Rice, sago, pearled barley, vermicelli, macaroni, etc., are desirable additions to meat soups. The first three are used in the proportion of half a tea-cup to three quarts of soup; wash and soak. Rice requires half to three-quarters of an hour, boiling in the soup; sago cooks in fifteen minutes; barley should be soaked over night, or for several hours; boil by itself in a little water till tender; add 20 to the soup just before serving. Vermicelli and macaroni should be broken up small, and washed thoroughly; boil in the soup half an hour.
If a soup is wanted without any addition of vegetables, but thickened, arrow-root or corn starch is used in the proportion of two round tea-spoons of the latter and two scant tea-spoons of the former to a quart of soup. Mix with a little water until smooth, and add when the soup is nearly done. Wheat flour is also used for thickening, but it requires three round table-spoons to the quart. If not thick enough to suit the taste more may be added. Browned flour does not thicken, the starchy property having been removed in the browning process.
Thickened soups require more seasoning than thin soups; if wanted very clear and delicate, strain through a hair sieve.
Always use cold water in making all soups; skim well, especially during the first hour. There is great necessity for thorough skimming, and to help the scum rise, pour in a little cold water now and then, and as the soup reaches the boiling point, skim it off. Use salt at first sparingly, and season with salt and pepper; allow one quart soup to three or four persons.
For a quick soup, crush the bone and cut the meat rather fine; when done, strain and serve. Every kitchen should be provided with a soup-kettle (which has a double bottom), or a large iron pot with a tight-fitting tin cover with a hole size of a large darning-needle in it at one side of the handle. Keep kettle covered closely, so that the flavor may not be lost, and simmer slowly, so that the quantity may not be much reduced by evaporation, but if it has boiled away (which may be the case when the meat is to be used for the table), pour in as much hot water as is needed, and add vegetables, noodles, or any thickening desired. Vegetables should be added just long enough before soup is done to allow them to be thoroughly cooked. An excellent soup for a small family may be made from the bones and trimmings cut from a steak before broiling. The bones from a rib roast, which are generally cut out and thrown away by the butcher, after weighing, should always be ordered sent with roast and used for soup.

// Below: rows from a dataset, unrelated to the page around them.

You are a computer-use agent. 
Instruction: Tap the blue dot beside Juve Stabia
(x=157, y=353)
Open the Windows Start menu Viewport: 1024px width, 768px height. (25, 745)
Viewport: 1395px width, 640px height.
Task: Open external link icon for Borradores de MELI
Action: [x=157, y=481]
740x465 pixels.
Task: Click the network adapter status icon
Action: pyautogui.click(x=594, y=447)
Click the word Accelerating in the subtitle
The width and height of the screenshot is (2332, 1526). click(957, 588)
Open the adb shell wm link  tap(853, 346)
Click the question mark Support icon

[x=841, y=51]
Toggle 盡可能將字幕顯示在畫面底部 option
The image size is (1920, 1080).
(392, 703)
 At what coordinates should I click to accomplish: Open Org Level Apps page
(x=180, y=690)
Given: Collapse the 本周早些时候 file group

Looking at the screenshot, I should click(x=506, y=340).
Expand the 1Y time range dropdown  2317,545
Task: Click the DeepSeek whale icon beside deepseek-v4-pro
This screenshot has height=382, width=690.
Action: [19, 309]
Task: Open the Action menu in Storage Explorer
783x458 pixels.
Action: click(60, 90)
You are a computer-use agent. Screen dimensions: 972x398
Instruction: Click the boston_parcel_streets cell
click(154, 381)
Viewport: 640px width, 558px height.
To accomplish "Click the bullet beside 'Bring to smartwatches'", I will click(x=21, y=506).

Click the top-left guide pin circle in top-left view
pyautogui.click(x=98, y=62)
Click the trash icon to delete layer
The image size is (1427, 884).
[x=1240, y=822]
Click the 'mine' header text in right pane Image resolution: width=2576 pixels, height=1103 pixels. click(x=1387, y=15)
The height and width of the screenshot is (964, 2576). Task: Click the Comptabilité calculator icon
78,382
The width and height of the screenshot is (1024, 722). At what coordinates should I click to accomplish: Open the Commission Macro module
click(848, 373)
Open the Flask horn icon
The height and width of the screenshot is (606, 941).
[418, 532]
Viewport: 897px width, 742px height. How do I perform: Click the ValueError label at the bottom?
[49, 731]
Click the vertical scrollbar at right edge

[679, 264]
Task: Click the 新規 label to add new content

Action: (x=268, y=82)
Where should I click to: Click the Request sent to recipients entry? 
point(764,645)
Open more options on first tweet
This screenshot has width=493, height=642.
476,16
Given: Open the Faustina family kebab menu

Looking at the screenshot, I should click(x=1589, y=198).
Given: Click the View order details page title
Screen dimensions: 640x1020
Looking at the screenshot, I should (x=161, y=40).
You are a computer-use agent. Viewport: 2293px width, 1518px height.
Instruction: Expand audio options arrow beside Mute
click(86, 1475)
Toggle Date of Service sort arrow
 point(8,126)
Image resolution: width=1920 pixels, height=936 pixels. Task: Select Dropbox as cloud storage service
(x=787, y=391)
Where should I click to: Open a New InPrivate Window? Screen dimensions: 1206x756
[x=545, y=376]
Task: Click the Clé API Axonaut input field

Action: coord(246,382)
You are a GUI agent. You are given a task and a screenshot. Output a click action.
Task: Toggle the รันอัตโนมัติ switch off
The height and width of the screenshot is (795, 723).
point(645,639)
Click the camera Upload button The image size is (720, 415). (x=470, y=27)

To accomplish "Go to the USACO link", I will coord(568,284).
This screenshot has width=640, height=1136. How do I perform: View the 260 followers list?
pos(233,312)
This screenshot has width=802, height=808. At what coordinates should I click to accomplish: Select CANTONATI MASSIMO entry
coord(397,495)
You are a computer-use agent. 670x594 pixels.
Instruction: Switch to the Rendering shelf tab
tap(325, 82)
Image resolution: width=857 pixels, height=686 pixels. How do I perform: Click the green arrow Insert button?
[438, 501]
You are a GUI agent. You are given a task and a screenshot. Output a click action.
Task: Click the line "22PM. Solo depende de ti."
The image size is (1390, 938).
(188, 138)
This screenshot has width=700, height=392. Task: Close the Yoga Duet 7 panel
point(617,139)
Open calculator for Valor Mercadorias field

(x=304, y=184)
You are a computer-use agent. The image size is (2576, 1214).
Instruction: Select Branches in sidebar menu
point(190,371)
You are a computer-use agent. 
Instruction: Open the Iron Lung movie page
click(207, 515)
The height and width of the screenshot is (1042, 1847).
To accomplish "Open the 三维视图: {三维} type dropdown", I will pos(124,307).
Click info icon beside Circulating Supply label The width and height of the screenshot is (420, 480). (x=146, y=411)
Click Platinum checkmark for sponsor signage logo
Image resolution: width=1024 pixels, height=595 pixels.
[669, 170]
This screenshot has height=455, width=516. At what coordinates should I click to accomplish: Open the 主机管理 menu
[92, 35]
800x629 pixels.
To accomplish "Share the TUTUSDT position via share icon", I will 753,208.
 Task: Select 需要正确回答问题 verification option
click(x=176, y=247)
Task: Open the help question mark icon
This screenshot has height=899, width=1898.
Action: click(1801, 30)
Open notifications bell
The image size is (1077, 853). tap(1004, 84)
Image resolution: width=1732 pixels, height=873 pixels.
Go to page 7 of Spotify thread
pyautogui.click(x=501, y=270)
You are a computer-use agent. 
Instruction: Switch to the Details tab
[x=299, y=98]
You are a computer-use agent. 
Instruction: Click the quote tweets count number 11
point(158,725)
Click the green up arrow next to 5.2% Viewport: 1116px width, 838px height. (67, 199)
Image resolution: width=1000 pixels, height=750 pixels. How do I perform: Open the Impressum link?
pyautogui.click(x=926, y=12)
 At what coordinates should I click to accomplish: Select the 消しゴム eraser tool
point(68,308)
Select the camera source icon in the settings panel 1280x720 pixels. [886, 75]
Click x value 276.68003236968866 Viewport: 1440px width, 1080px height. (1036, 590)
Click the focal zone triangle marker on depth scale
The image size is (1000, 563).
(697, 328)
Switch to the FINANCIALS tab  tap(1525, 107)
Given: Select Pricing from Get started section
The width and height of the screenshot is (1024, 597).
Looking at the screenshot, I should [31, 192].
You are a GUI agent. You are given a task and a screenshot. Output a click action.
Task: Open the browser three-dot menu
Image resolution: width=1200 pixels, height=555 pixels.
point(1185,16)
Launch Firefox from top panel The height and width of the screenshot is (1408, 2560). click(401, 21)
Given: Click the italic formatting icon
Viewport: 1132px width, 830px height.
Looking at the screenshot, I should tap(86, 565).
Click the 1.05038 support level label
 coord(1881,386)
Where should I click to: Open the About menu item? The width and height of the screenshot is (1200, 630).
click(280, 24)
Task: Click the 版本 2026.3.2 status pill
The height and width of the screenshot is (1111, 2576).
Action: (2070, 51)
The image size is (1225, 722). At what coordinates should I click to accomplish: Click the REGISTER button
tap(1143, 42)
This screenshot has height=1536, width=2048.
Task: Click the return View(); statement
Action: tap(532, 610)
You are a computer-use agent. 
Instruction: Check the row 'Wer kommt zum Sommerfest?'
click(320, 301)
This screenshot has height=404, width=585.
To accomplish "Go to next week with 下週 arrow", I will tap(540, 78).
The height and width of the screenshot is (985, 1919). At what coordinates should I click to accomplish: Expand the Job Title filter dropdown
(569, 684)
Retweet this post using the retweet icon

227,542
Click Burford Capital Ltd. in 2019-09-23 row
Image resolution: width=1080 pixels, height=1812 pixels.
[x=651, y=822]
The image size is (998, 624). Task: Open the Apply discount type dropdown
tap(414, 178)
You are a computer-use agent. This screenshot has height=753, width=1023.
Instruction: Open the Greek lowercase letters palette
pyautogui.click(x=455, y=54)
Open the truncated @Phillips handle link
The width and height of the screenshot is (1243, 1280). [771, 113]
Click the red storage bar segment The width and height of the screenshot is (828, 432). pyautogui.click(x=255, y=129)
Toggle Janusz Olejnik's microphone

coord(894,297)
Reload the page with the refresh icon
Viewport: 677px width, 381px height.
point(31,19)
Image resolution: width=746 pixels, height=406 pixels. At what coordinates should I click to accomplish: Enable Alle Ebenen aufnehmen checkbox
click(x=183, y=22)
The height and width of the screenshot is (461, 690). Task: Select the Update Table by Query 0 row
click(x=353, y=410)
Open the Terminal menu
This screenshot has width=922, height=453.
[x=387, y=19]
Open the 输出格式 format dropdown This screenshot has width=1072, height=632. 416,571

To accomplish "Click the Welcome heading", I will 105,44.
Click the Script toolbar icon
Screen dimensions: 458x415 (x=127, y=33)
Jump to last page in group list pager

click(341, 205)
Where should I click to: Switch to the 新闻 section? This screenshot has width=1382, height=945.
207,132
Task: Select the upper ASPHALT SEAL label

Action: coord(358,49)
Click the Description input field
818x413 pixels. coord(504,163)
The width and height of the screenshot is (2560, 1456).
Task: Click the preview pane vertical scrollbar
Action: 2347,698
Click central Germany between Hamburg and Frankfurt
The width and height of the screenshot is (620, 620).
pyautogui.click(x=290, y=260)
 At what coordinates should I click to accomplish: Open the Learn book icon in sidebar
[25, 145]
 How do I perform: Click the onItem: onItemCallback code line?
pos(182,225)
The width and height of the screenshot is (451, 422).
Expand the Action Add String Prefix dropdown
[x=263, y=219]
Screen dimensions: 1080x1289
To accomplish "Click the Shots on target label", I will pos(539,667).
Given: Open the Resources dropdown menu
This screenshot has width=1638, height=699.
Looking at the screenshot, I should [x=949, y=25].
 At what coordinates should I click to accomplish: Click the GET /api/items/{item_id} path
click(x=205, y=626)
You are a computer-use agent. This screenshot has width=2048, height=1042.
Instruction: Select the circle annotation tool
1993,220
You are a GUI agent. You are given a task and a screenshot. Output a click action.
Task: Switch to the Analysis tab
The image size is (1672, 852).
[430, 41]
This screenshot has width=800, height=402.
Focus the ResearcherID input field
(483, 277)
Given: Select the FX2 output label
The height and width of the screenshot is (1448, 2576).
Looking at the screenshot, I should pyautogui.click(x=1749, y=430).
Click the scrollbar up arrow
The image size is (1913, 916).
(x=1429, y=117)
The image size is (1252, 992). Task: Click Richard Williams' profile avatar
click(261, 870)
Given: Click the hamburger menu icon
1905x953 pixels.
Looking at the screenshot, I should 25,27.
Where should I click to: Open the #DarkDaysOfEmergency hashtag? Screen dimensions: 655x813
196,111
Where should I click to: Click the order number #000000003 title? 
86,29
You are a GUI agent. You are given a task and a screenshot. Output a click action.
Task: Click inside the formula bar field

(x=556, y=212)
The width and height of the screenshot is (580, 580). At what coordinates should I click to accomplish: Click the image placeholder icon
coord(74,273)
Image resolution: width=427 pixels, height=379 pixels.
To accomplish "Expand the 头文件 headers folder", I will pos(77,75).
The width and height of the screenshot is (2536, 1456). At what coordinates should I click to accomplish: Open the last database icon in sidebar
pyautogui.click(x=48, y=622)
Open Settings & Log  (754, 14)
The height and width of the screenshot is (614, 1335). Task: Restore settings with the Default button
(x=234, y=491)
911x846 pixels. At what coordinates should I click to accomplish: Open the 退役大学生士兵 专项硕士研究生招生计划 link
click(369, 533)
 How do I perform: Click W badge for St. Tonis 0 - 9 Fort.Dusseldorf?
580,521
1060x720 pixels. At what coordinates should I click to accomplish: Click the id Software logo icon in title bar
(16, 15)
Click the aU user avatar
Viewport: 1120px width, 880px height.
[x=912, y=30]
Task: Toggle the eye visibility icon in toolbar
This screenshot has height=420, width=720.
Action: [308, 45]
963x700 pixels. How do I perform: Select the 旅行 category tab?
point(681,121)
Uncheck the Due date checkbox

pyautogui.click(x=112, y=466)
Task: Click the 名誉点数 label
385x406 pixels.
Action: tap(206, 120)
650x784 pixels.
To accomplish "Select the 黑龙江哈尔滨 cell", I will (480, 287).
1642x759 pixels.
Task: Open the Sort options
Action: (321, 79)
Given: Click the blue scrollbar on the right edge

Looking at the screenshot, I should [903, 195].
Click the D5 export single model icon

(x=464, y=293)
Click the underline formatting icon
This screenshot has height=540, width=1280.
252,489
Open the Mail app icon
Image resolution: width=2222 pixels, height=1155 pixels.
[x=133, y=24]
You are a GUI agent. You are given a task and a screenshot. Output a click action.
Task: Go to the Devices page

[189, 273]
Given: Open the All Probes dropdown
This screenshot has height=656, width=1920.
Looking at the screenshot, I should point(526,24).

For coloring and flavoring soups, use caramel, browned flour.
onions fried brown, meat with cloves in it, or browned with butter. Poached eggs are an excellent addition to some soups. They should be added just before serving, one for each person. They may be poached in water or dropped into the boiling soup, or two or three eggs, well-beaten and added just before pouring in tureen, make a nice thickening. Cayenne pepper or a bit of red pepper pod, Worcestershire, Halford, or Chili sauce, and catsups, are considered by many an improvement to soup, but must be cautiously used. Forcemeat balls, made of the meat boiled for the soup, are also used.